= WHAT TO DO =
Every entry in the data below needs to be repeated exactly.

[Collection entries]
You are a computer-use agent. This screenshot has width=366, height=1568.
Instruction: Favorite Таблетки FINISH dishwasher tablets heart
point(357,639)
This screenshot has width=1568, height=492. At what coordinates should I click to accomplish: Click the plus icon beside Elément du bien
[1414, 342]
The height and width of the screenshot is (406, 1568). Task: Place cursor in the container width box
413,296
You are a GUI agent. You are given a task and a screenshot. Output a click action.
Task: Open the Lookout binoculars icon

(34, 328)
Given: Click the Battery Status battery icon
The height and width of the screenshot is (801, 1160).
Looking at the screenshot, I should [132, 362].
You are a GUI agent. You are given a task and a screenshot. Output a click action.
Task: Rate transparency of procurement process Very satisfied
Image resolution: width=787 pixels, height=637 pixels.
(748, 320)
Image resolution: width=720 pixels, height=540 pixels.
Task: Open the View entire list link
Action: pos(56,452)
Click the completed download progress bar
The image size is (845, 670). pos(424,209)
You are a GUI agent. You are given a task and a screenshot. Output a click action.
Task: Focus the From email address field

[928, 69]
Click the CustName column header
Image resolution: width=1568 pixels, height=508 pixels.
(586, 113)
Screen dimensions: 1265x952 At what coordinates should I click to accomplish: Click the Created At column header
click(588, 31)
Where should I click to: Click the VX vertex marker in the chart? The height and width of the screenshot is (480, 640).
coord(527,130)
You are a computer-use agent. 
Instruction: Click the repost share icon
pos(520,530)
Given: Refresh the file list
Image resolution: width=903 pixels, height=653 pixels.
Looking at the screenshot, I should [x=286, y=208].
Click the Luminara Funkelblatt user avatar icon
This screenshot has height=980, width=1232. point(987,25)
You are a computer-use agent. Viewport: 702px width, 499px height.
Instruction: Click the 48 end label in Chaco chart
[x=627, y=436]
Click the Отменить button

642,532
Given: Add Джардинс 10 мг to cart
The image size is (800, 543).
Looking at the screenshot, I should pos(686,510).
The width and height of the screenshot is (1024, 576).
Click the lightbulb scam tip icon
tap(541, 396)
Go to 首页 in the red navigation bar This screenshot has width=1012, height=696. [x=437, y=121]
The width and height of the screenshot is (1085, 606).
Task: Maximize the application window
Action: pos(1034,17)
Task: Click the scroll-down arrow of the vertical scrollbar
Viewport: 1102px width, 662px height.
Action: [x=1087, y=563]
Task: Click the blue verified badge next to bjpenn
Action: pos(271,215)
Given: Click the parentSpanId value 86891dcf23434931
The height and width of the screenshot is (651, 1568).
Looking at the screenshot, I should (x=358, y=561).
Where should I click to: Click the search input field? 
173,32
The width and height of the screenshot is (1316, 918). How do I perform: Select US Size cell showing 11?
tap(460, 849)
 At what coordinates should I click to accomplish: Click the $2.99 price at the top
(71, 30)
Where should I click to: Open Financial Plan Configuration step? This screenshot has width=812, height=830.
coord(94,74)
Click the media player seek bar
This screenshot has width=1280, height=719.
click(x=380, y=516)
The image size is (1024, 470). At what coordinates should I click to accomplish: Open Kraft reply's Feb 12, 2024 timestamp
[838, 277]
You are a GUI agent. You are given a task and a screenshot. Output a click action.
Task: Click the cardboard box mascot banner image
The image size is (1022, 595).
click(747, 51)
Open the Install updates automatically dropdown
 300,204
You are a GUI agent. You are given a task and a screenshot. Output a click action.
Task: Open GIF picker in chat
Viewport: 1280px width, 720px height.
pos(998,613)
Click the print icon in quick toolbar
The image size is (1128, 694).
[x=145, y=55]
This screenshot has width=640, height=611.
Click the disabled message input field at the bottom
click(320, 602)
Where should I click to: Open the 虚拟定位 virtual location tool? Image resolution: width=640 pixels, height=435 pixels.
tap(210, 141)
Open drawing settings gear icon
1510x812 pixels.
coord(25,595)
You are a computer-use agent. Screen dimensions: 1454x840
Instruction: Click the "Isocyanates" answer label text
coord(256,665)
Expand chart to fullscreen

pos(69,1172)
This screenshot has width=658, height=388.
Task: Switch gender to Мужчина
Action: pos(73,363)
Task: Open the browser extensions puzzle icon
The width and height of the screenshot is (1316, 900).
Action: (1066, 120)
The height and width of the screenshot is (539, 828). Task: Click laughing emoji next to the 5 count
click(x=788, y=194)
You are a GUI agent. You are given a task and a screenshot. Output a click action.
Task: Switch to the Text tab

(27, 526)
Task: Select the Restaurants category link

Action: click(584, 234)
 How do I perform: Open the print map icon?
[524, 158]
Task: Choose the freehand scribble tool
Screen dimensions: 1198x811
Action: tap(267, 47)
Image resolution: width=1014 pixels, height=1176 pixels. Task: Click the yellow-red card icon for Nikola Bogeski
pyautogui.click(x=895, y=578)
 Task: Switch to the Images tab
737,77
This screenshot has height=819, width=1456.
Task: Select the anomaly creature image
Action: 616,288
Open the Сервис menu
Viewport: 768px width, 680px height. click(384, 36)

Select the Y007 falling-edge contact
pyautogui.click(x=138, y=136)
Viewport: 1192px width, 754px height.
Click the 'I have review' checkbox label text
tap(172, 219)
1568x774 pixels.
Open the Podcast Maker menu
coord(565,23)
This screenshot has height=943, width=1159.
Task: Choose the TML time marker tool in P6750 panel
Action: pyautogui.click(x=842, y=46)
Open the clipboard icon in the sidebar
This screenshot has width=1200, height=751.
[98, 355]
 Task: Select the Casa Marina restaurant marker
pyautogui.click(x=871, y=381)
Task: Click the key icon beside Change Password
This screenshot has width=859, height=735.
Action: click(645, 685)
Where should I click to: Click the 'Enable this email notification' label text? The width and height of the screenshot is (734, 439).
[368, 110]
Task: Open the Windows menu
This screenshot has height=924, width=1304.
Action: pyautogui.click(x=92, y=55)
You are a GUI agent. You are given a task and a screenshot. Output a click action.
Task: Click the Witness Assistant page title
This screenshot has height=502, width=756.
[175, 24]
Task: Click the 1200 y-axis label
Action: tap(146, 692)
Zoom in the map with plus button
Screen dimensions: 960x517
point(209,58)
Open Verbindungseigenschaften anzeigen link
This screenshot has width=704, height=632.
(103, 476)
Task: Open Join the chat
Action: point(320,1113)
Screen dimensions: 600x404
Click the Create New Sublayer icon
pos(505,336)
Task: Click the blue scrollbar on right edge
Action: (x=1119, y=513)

= PROBLEM SOLUTION =
You are a computer-use agent. This screenshot has width=366, height=1568.
Instruction: Favorite Таблетки FINISH dishwasher tablets heart
point(357,639)
This screenshot has width=1568, height=492. At what coordinates should I click to accomplish: Click the plus icon beside Elément du bien
[1414, 342]
The height and width of the screenshot is (406, 1568). Task: Place cursor in the container width box
413,296
You are a GUI agent. You are given a task and a screenshot. Output a click action.
Task: Open the Lookout binoculars icon

(34, 328)
Given: Click the Battery Status battery icon
The height and width of the screenshot is (801, 1160).
Looking at the screenshot, I should [132, 362].
You are a GUI agent. You are given a task and a screenshot. Output a click action.
Task: Rate transparency of procurement process Very satisfied
Image resolution: width=787 pixels, height=637 pixels.
(748, 320)
Image resolution: width=720 pixels, height=540 pixels.
Task: Open the View entire list link
Action: pos(56,452)
Click the completed download progress bar
The image size is (845, 670). pos(424,209)
You are a GUI agent. You are given a task and a screenshot. Output a click action.
Task: Focus the From email address field

[928, 69]
Click the CustName column header
Image resolution: width=1568 pixels, height=508 pixels.
(586, 113)
Screen dimensions: 1265x952 At what coordinates should I click to accomplish: Click the Created At column header
click(588, 31)
Where should I click to: Click the VX vertex marker in the chart? The height and width of the screenshot is (480, 640).
coord(527,130)
You are a computer-use agent. 
Instruction: Click the repost share icon
pos(520,530)
Given: Refresh the file list
Image resolution: width=903 pixels, height=653 pixels.
Looking at the screenshot, I should [x=286, y=208].
Click the Luminara Funkelblatt user avatar icon
This screenshot has height=980, width=1232. point(987,25)
You are a computer-use agent. Viewport: 702px width, 499px height.
Instruction: Click the 48 end label in Chaco chart
[x=627, y=436]
Click the Отменить button

642,532
Given: Add Джардинс 10 мг to cart
The image size is (800, 543).
Looking at the screenshot, I should pos(686,510).
The width and height of the screenshot is (1024, 576).
Click the lightbulb scam tip icon
tap(541, 396)
Go to 首页 in the red navigation bar This screenshot has width=1012, height=696. [x=437, y=121]
The width and height of the screenshot is (1085, 606).
Task: Maximize the application window
Action: pos(1034,17)
Task: Click the scroll-down arrow of the vertical scrollbar
Viewport: 1102px width, 662px height.
Action: [x=1087, y=563]
Task: Click the blue verified badge next to bjpenn
Action: pos(271,215)
Given: Click the parentSpanId value 86891dcf23434931
The height and width of the screenshot is (651, 1568).
Looking at the screenshot, I should (x=358, y=561).
Where should I click to: Click the search input field? 
173,32
The width and height of the screenshot is (1316, 918). How do I perform: Select US Size cell showing 11?
tap(460, 849)
 At what coordinates should I click to accomplish: Click the $2.99 price at the top
(71, 30)
Where should I click to: Open Financial Plan Configuration step? This screenshot has width=812, height=830.
coord(94,74)
Click the media player seek bar
This screenshot has width=1280, height=719.
click(x=380, y=516)
The image size is (1024, 470). At what coordinates should I click to accomplish: Open Kraft reply's Feb 12, 2024 timestamp
[838, 277]
You are a GUI agent. You are given a task and a screenshot. Output a click action.
Task: Click the cardboard box mascot banner image
The image size is (1022, 595).
click(747, 51)
Open the Install updates automatically dropdown
 300,204
You are a GUI agent. You are given a task and a screenshot. Output a click action.
Task: Open GIF picker in chat
Viewport: 1280px width, 720px height.
pos(998,613)
Click the print icon in quick toolbar
The image size is (1128, 694).
[x=145, y=55]
This screenshot has width=640, height=611.
Click the disabled message input field at the bottom
click(320, 602)
Where should I click to: Open the 虚拟定位 virtual location tool? Image resolution: width=640 pixels, height=435 pixels.
tap(210, 141)
Open drawing settings gear icon
1510x812 pixels.
coord(25,595)
You are a computer-use agent. Screen dimensions: 1454x840
Instruction: Click the "Isocyanates" answer label text
coord(256,665)
Expand chart to fullscreen

pos(69,1172)
This screenshot has width=658, height=388.
Task: Switch gender to Мужчина
Action: pos(73,363)
Task: Open the browser extensions puzzle icon
The width and height of the screenshot is (1316, 900).
Action: (1066, 120)
The height and width of the screenshot is (539, 828). Task: Click laughing emoji next to the 5 count
click(x=788, y=194)
You are a GUI agent. You are given a task and a screenshot. Output a click action.
Task: Switch to the Text tab

(27, 526)
Task: Select the Restaurants category link

Action: click(584, 234)
 How do I perform: Open the print map icon?
[524, 158]
Task: Choose the freehand scribble tool
Screen dimensions: 1198x811
Action: tap(267, 47)
Image resolution: width=1014 pixels, height=1176 pixels. Task: Click the yellow-red card icon for Nikola Bogeski
pyautogui.click(x=895, y=578)
 Task: Switch to the Images tab
737,77
This screenshot has height=819, width=1456.
Task: Select the anomaly creature image
Action: 616,288
Open the Сервис menu
Viewport: 768px width, 680px height. click(384, 36)

Select the Y007 falling-edge contact
pyautogui.click(x=138, y=136)
Viewport: 1192px width, 754px height.
Click the 'I have review' checkbox label text
tap(172, 219)
1568x774 pixels.
Open the Podcast Maker menu
coord(565,23)
This screenshot has height=943, width=1159.
Task: Choose the TML time marker tool in P6750 panel
Action: pyautogui.click(x=842, y=46)
Open the clipboard icon in the sidebar
This screenshot has width=1200, height=751.
[98, 355]
 Task: Select the Casa Marina restaurant marker
pyautogui.click(x=871, y=381)
Task: Click the key icon beside Change Password
This screenshot has width=859, height=735.
Action: click(645, 685)
Where should I click to: Click the 'Enable this email notification' label text? The width and height of the screenshot is (734, 439).
[368, 110]
Task: Open the Windows menu
This screenshot has height=924, width=1304.
Action: pyautogui.click(x=92, y=55)
You are a GUI agent. You are given a task and a screenshot. Output a click action.
Task: Click the Witness Assistant page title
This screenshot has height=502, width=756.
[175, 24]
Task: Click the 1200 y-axis label
Action: tap(146, 692)
Zoom in the map with plus button
Screen dimensions: 960x517
point(209,58)
Open Verbindungseigenschaften anzeigen link
This screenshot has width=704, height=632.
(103, 476)
Task: Open Join the chat
Action: point(320,1113)
Screen dimensions: 600x404
Click the Create New Sublayer icon
pos(505,336)
Task: Click the blue scrollbar on right edge
Action: (x=1119, y=513)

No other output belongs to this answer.